■ **Text section**:
***

Henye the Hoykhshprekherke, from Ayzik Meyer Dik’s “Reb Shmaye Eliter, der Gut-Yontef Biter”

Like “etlekhe yor tsurik“, Ayzik Meyer Dik’s “Shmaye Eliter the “good-yontef” wisher” is an example of the pedagogic Yiddish literature of the 1860s that sought, through comic stereotypes of traditional Jewish life, to encourage reform and modernization. Like Itse the khaper, Reb Shmaye – portrayed as a “typical” Jewish man – lacks any worldy skills, and makes his living as a melamed or teacher in the hated religious school, the kheyder. Also like Itse, Shmaye depends heavily on the income of his wife Henye who, like Istyekhe, makes her money as a leader of various women’s customs and rituals.

Seeing these customs as part of what he sees as the backwards, superstitious nature of traditional Ashkenazi Judaism, Dik, like the anonymous author in Kol Mevaser, nonetheless portrays them as an important part of that tradition. Meanwhile, the women who led these customs are presented not as marginal characters, but as part of a class of religious functionaries, alongside male religious teachers and others who worked for the kahal. Dik, who wrote for a predominantly female readership, dedicates significant space to mocking women’s customs and women religious functionaries, through the character of Henye the “hoyshprekherke” which appears to be a play on the word “opshprekherke” – evil eye healer. A skilled pourer of wax and led and healer with elflocks, “opshprekherke” is just one of Henye’s many professions.  

Shmaye’s wife Henye the Hoykhsphrekherke, who was known before her wedding as the “Erets-Yisroel girl

When Shmaye was 18 years old, he was married to a girl who was at the time, known as the “Land of Israel girl” and who, after her marriage, would be known as “Henye the hoykhshprekherke”. She was called the “Erets-Yisroel” girl because her father once travelled with her to the land of Israel. Except that shortly after they set off on their journey, in a small town barely seven miles away from Vilna, he became ill and died. The young girl quickly turned back to Vilna, bringing with her a little sack of “land of Israel Earth”. This Erets-Yisroel earth was later given to our Reb Shmaye as a dowry.

She became known as Henye the “high-speaker” because she was a big talker and she always spoke very highly of herself and of her husband. She knew what was going on in every household and in the married life of every couple. She was like a living calendar. She remembered the wedding date of every girl in town, every marital incident, the number of times each woman had been divorced, who was in which month of pregnancy, and who had needed to pawn their pearls that month … To put it briefly, she knew everything about every living and dead member of the community, about every big and small occurrence.  She knew where each person lived, and how they lived.

***

■ **Excerpted data**:

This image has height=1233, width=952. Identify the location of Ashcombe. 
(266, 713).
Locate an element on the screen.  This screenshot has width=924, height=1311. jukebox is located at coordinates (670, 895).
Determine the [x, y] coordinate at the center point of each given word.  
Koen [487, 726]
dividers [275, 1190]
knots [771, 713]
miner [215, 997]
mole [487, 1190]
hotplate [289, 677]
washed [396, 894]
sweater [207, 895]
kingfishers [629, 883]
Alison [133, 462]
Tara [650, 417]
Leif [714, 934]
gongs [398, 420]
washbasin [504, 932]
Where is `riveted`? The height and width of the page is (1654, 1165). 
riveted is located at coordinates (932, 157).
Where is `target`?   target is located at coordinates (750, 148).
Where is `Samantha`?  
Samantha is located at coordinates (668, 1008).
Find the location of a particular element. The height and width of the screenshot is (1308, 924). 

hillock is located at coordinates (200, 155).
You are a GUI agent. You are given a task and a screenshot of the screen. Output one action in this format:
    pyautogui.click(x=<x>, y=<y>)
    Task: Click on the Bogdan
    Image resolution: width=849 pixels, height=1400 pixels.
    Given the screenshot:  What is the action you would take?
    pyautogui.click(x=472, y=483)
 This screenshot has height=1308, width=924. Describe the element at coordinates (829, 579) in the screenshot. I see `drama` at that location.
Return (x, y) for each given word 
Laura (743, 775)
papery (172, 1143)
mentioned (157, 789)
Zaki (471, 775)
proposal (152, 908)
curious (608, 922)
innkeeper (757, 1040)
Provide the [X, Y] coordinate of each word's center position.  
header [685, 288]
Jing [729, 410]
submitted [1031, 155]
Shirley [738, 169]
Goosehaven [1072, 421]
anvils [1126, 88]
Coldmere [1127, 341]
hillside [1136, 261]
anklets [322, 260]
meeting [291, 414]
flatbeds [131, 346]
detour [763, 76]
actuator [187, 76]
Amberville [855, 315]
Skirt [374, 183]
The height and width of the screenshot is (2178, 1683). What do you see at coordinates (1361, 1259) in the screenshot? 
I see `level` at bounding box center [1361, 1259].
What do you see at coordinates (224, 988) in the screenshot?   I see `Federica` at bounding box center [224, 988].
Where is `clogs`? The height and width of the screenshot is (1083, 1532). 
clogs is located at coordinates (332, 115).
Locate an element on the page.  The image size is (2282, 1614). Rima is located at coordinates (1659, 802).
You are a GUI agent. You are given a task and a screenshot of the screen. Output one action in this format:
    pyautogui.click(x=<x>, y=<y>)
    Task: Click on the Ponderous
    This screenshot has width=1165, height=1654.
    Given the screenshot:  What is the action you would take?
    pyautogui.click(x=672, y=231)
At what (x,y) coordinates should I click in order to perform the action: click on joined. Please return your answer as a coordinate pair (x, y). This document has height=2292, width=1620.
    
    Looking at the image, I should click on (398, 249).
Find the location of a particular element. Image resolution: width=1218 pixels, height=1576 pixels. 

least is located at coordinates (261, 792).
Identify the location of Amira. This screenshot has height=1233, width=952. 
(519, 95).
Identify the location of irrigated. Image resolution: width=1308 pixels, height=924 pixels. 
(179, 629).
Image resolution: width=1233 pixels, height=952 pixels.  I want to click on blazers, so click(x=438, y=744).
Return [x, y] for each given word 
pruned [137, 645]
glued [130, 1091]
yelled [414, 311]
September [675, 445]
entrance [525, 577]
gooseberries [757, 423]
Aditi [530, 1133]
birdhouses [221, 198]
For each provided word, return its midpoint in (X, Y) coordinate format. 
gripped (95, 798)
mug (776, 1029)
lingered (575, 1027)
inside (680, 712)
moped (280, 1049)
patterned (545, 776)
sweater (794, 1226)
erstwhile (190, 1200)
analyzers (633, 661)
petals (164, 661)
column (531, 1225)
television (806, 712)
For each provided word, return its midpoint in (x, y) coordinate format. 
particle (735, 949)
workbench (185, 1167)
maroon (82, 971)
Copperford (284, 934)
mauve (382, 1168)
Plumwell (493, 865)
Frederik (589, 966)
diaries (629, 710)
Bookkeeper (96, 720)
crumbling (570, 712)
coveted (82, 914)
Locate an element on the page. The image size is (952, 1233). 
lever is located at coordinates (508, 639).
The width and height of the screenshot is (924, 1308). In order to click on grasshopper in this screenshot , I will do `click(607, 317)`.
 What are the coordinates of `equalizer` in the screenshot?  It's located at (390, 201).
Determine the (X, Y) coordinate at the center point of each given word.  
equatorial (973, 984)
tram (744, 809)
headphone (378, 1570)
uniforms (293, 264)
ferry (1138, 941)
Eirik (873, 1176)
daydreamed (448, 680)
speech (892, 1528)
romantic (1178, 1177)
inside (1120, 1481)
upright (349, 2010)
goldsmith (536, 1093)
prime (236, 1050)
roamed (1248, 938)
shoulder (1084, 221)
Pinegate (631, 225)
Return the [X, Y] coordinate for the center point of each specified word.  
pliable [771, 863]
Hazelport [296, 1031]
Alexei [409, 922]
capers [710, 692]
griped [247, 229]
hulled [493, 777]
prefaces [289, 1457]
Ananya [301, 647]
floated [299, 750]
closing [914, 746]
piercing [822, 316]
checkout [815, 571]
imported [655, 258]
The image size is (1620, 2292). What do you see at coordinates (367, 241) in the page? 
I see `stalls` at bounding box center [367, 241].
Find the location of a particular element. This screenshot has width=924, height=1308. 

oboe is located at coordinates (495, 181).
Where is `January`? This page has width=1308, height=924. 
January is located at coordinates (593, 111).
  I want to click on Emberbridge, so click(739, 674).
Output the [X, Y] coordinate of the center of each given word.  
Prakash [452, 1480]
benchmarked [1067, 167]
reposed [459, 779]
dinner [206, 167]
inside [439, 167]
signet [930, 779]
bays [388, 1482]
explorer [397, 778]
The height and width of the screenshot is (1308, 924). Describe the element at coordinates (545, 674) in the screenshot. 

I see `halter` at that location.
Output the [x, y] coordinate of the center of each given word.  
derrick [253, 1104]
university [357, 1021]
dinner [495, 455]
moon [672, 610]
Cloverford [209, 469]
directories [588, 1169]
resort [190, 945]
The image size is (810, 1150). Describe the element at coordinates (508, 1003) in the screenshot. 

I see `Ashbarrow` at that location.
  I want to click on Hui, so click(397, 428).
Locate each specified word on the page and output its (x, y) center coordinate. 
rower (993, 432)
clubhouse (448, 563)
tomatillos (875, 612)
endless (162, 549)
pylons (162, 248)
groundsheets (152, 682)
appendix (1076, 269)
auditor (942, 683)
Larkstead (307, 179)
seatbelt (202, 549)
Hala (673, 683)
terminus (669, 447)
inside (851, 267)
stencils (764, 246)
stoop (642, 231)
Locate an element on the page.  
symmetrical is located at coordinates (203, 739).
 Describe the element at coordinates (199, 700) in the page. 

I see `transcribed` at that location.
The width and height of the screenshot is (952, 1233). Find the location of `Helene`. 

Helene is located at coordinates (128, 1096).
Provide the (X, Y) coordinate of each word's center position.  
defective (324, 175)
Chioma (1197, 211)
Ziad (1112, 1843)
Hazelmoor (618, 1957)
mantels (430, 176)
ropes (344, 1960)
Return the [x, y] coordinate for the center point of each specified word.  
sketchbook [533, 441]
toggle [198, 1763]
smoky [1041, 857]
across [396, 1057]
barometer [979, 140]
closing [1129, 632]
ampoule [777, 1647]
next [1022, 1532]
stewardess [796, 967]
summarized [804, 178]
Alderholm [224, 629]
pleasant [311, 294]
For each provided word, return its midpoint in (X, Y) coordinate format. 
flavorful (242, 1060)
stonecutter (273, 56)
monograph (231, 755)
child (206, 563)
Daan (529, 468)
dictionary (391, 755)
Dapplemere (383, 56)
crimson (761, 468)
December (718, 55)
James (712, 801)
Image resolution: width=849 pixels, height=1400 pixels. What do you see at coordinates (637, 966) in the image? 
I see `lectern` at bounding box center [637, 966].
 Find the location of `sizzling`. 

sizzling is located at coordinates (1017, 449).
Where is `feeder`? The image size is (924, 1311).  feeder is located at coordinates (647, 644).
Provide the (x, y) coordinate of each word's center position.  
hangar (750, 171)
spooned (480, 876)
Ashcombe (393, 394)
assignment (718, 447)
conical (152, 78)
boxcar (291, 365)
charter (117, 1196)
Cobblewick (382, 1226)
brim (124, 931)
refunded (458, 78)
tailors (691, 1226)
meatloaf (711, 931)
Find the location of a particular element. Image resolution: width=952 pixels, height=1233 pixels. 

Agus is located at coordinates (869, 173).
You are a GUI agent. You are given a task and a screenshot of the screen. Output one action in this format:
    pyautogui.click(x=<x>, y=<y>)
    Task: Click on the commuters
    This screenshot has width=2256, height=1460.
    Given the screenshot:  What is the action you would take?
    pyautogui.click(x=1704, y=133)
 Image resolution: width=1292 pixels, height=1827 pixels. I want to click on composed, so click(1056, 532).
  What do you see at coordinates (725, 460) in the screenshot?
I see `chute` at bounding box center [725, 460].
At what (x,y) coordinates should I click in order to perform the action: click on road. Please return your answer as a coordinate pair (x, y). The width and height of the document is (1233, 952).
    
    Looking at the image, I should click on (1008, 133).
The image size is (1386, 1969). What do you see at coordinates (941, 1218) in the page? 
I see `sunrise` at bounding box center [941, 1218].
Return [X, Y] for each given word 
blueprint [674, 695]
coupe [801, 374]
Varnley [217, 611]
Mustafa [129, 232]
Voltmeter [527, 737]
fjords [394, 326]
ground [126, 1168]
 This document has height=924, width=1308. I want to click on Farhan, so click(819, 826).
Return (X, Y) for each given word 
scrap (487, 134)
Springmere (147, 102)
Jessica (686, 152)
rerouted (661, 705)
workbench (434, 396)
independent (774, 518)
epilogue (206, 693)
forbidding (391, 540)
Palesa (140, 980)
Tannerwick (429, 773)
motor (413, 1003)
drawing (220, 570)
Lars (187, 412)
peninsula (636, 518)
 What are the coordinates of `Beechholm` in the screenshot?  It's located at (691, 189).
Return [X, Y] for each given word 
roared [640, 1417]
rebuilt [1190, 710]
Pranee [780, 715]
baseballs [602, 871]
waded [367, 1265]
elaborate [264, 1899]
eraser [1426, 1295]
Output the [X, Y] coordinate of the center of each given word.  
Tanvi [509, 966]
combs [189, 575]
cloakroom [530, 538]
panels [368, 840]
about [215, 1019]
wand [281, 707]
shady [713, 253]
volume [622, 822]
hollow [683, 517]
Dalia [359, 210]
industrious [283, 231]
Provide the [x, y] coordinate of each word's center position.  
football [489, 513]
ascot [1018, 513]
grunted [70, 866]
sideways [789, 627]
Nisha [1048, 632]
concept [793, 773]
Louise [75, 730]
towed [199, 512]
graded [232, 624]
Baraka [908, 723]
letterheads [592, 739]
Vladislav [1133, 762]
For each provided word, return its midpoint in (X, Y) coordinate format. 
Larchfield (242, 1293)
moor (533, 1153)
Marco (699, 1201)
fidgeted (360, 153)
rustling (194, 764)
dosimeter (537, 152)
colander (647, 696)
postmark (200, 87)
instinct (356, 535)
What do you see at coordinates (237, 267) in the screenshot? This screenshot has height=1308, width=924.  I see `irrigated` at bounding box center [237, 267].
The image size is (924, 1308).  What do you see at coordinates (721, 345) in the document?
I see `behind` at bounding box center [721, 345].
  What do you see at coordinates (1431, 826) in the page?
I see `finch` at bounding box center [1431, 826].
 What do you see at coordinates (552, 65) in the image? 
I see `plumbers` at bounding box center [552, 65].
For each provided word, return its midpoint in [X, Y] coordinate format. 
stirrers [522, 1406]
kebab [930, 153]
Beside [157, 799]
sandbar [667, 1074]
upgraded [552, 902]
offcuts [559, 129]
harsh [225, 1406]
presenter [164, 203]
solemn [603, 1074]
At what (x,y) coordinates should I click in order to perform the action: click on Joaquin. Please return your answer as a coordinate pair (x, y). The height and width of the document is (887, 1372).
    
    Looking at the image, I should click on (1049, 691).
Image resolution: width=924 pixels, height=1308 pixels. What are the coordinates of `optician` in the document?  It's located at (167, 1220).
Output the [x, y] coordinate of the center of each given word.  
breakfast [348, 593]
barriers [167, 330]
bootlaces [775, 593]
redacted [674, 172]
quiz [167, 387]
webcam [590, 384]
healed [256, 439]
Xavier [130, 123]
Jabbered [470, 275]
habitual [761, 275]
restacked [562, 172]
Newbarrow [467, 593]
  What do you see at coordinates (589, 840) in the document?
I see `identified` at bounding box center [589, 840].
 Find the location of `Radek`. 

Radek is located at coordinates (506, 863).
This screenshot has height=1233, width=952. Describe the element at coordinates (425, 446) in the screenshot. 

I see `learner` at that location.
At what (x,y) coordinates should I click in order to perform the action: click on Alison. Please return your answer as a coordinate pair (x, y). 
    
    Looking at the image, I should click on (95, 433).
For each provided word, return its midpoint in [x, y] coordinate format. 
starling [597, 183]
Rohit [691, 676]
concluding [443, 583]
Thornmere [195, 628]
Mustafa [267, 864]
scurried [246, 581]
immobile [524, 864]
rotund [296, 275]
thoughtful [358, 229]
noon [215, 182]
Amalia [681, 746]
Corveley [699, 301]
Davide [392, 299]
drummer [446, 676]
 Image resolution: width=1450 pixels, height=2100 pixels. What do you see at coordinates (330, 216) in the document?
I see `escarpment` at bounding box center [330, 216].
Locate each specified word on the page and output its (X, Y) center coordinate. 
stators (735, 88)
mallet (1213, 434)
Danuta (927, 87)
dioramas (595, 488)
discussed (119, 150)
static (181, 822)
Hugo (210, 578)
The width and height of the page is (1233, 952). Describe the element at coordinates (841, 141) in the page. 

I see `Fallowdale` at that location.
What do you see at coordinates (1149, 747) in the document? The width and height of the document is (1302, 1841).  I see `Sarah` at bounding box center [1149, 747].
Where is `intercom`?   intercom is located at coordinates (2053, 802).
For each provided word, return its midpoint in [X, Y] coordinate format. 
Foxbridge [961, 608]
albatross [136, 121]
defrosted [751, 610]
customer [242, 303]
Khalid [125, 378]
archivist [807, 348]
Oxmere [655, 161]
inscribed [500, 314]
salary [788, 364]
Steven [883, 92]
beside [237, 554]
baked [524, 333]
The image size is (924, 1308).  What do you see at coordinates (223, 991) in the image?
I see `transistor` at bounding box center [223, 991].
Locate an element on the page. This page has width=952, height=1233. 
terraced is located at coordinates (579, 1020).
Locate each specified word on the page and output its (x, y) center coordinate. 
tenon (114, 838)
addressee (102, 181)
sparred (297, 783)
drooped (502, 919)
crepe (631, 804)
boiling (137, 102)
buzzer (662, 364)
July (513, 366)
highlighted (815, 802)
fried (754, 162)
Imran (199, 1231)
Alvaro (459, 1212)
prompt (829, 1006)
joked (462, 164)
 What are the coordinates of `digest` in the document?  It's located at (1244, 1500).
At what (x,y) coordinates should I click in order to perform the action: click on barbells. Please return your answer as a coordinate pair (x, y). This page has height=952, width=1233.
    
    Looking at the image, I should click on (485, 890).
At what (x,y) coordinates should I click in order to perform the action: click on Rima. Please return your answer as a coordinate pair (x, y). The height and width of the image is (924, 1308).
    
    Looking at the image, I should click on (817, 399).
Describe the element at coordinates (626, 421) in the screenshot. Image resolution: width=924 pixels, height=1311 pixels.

***

■ **Work required**:
Using the text on Henye the Hoykhshprekherke, answer these:
(a) How does Reb Shmaye make his living?
(b) Why was Henye called the "Erets-Yisroel" girl?
(c) Why did she become known as the "high-speaker"?

■ **Expected answer**:
(a) He works as a melamed, a teacher in the kheyder, the religious school.
(b) Her father once traveled with her to the land of Israel.
(c) She was a big talker and always spoke very highly of herself and of her husband.